# New disney snowboarding movie, Cloud9



## aiidoneus (Apr 7, 2011)

This post could have serious consequences. Take it down! If my gf finds this, I am doomed for 2 hours!


----------



## chomps1211 (Mar 30, 2011)

Well, This was my take on it,...

http://www.snowboardingforum.com/off-topic-general-discussion/113417-seventh-sign-apocalypse.html


----------



## bseracka (Nov 14, 2011)

At least the Rock isn't in it


----------



## 24WERD (May 9, 2012)

michelle zellers is a stunt double that's why its the best movie ever.


----------



## Hank Scorpio (Oct 3, 2013)

Nothing will ever compare to the cinematic masterpiece of Disney brilliance that is "Johnny Tsunami".


----------



## kaborkian (Feb 1, 2010)

Does my jacket match my pants?


----------



## CassMT (Mar 14, 2013)

if this makes you want to puke, just wait til the disney star wars flik


----------



## CERBERUS.lucid (Oct 17, 2013)

Hank Scorpio said:


> Nothing will ever compare to the cinematic masterpiece of Disney brilliance that is "Johnny Tsunami".


LOL! Yeah Johnny Tsunami was epic! But still NICKELODEON back in the Salute Your Shorts/Midnight Society days will always dominate!!! I mean untouchable status.


----------



## snowklinger (Aug 30, 2011)

CassMT said:


> if this makes you want to puke, just wait til the disney star wars flik


no way possible for disney to fuck up star wars worse than what lucas already did with episode 1.

I'm looking forward to it. Something tells me they will have a team involved instead of just a megalomaniac surrounded by yes-men.


----------



## FR4NKY (Oct 30, 2013)

I just wish they would just bring back rocket power


----------



## wrathfuldeity (Oct 5, 2007)

There is also "Chalet Girl"...at least has Tara Dakides :dunno:


----------



## jdang307 (Feb 6, 2011)

snowklinger said:


> no way possible for disney to fuck up star wars worse than what lucas already did with episode 1.
> 
> I'm looking forward to it. Something tells me they will have a team involved instead of just a megalomaniac surrounded by yes-men.


Me too. At first I was against it. But so far the Marvel movies have been decent.

That said I'm more afraid of JJ Abrams than I am of Disney. I'm not a trekkie but know what he did to Star Trek is worrisome.


----------



## snowklinger (Aug 30, 2011)

jdang307 said:


> Me too. At first I was against it. But so far the Marvel movies have been decent.
> 
> *That said I'm more afraid of JJ Abrams than I am of Disney. I'm not a trekkie but know what he did to Star Trek is worrisome*.


orly?

the new star trek movies are the most fun I've had at the theaters the last few years, and I'm pretty picky. I like JJ Abrams, Lost was cool until the end.


----------



## 509-pow (Feb 22, 2011)

Somehow I remembered reading this thread and had to find it again. Don't know if any of u knew but Shawn White is a executive producer for this movie.


----------



## Hank Scorpio (Oct 3, 2013)

509-pow said:


> Somehow I remembered reading this thread and had to find it again. Don't know if any of u knew but Shawn White is a executive producer for this movie.


Shaun is only involved because Disney offered him a producer credit and the cash that comes with it if he acted as a consultant for the film and did some press for it. They're doing the same thing with Ashley Tisdale, the blonde chick from High School Musical.

They sort of have to if they want to get any press, considering the "stars" of the movie are complete unknowns.


----------



## bseracka (Nov 14, 2011)

wrathfuldeity said:


> There is also "Chalet Girl"...at least has Tara Dakides :dunno:
> 
> Not to be confused with the "other" Chalet Girl.


----------

DATASET ROWS:
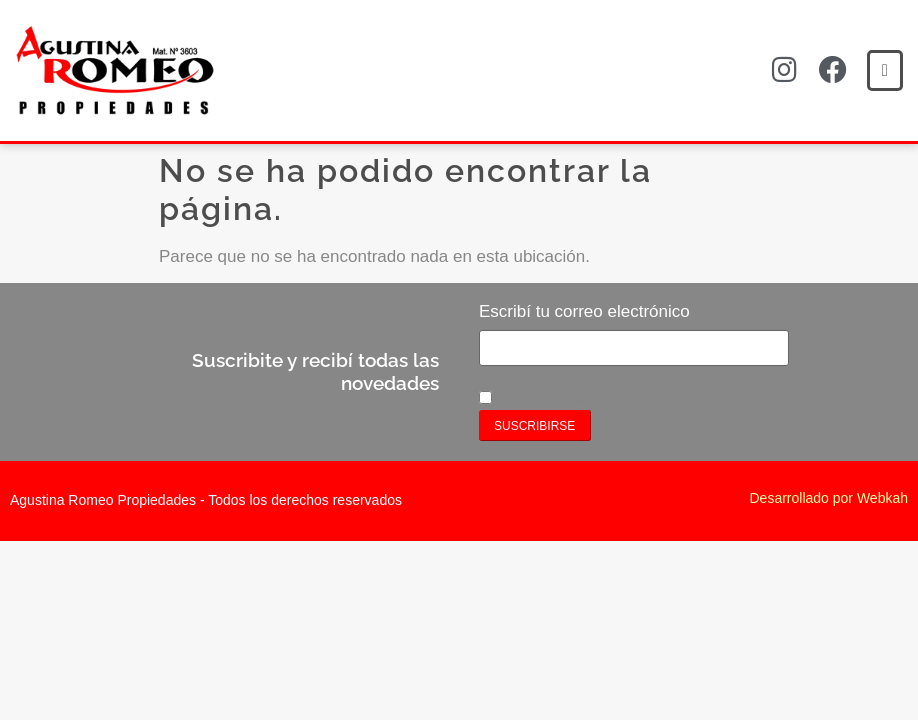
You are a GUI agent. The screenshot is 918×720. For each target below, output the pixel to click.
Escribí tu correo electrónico (584, 311)
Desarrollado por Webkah (829, 498)
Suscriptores (535, 398)
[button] (885, 70)
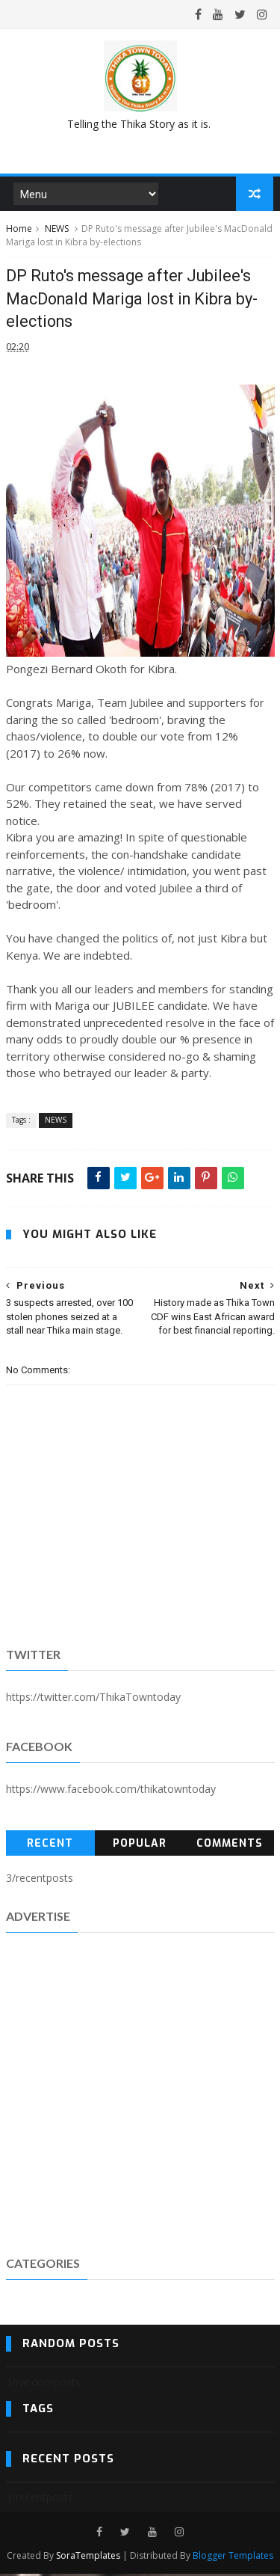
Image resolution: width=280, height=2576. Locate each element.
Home (19, 230)
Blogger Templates (233, 2557)
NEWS (57, 230)
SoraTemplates (88, 2557)
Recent (50, 1845)
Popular (140, 1845)
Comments (229, 1845)
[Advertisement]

GIVEN EXERCISE: Retype the passage of the Disney snowboarding movie thread between "## aiidoneus (Apr" and "(Mar 30, 2011)", inclusive.

PROBLEM SOLUTION:
## aiidoneus (Apr 7, 2011)

This post could have serious consequences. Take it down! If my gf finds this, I am doomed for 2 hours!


----------



## chomps1211 (Mar 30, 2011)